__DOCUMENT__.
════
Government as Autonomous Spender

The foregoing discussion suggests a significant role for fiscal policy in promoting economic growth. In particular, it highlights the relevance of government expenditure as a major source of ongoing autonomous demand that does not directly create private-sector productive capacity. A government that spends a fairly stable and sizable proportion of GDP, and steps up this spending in absolute terms over time broadly in line with a feasible rate of economic growth, will do a lot to induce other expenditure, both private consumption and private investment.

Fiscal policy, conducted in this fashion, serves a somewhat stabilizing function in the economy provided the growth of government expenditure is not excessive in relation to the capacity of the economy to respond at low, stable rates of inflation. More generally, stability, to the degree it is experienced under capitalism, appears to come from four main sources, three of which are exogenous to the circular flow of income:

  • The government’s role as persistent autonomous spender;
  • The automatic-stabilizing effects of taxation in which tax revenues rise and fall endogenously with income;
  • The government’s role as regulator of wages and working conditions as well as enforcer of the ‘rules of the game’;
  • Other institutions promoting stability in social relations.

Since consumption out of wages is relatively stable, whereas private investment behavior is more volatile, institutions and regulations that prevent a free-fall in wages help to provide a somewhat stable demand support to the system.

Despite the presence of exogenous stabilizing influences, however, capitalism as a whole is always prone to instability. Cyclical behavior, even if around a rising trend, is to a degree unavoidable because of the role and effects of private investment within a capitalist economy. Put simply, when extra investment is called for, because of above-normal capacity utilization, the investment expenditure adds further to demand at a time when overall demand is already strong, while adding to capacity only after a time lag. The effect is temporarily to push demand nearer to, and possibly beyond, practical capacity limits. As a result, there can be some pure inflation (in which prices inflate away demand that cannot physically be met with an expansion of production). Then, once the additional capacity has been installed, private investment, and therefore overall demand and the utilization rate, will suddenly drop off. In this way, the economy will typically oscillate around a trend, where the trend is determined by non-capacity-generating autonomous demand – most notably government expenditure – and the fluctuations are due to the demand and capacity effects of investment.
════
__SUPPLIED DATA__.
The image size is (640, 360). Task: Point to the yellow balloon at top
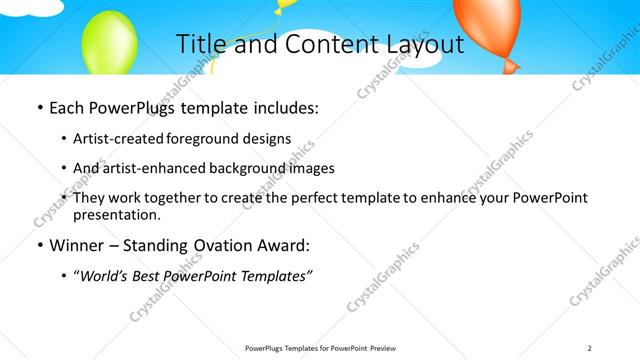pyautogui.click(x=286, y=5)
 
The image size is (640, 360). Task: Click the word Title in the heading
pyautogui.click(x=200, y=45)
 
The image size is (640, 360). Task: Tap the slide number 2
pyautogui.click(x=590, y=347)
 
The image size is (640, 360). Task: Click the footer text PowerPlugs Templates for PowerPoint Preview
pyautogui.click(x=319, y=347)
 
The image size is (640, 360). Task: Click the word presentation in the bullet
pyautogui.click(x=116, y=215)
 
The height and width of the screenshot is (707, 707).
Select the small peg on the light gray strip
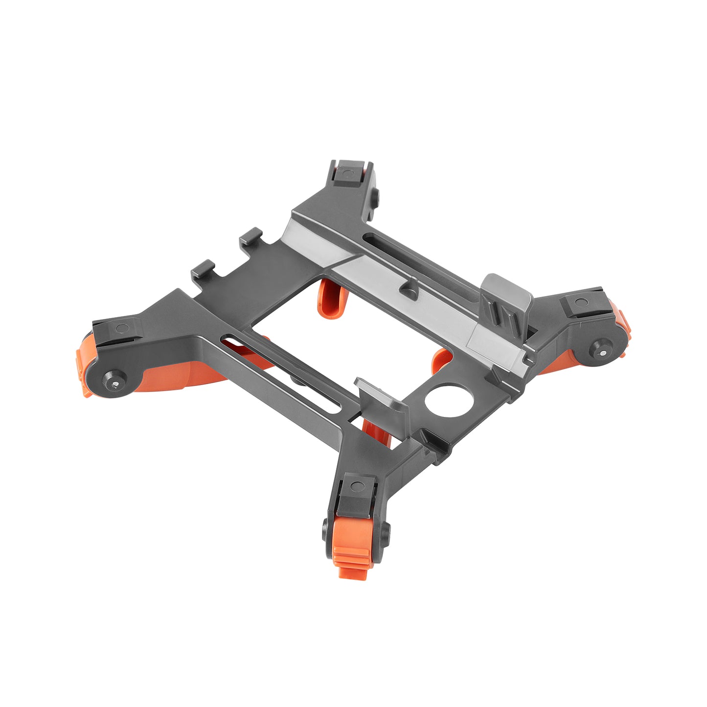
════
State whether each statement agrees with the text on government as autonomous spender, answering yes or no and quoting the text's deciding words: (a) private investment behavior is more stable than consumption out of wages; (b) three of the four main sources of stability are exogenous to the circular flow of income; (c) extra investment adds to capacity right away.

(a) No: "Since consumption out of wages is relatively stable, whereas private investment behavior is more volatile"
(b) Yes: "four main sources, three of which are exogenous to the circular flow of income"
(c) No: "while adding to capacity only after a time lag"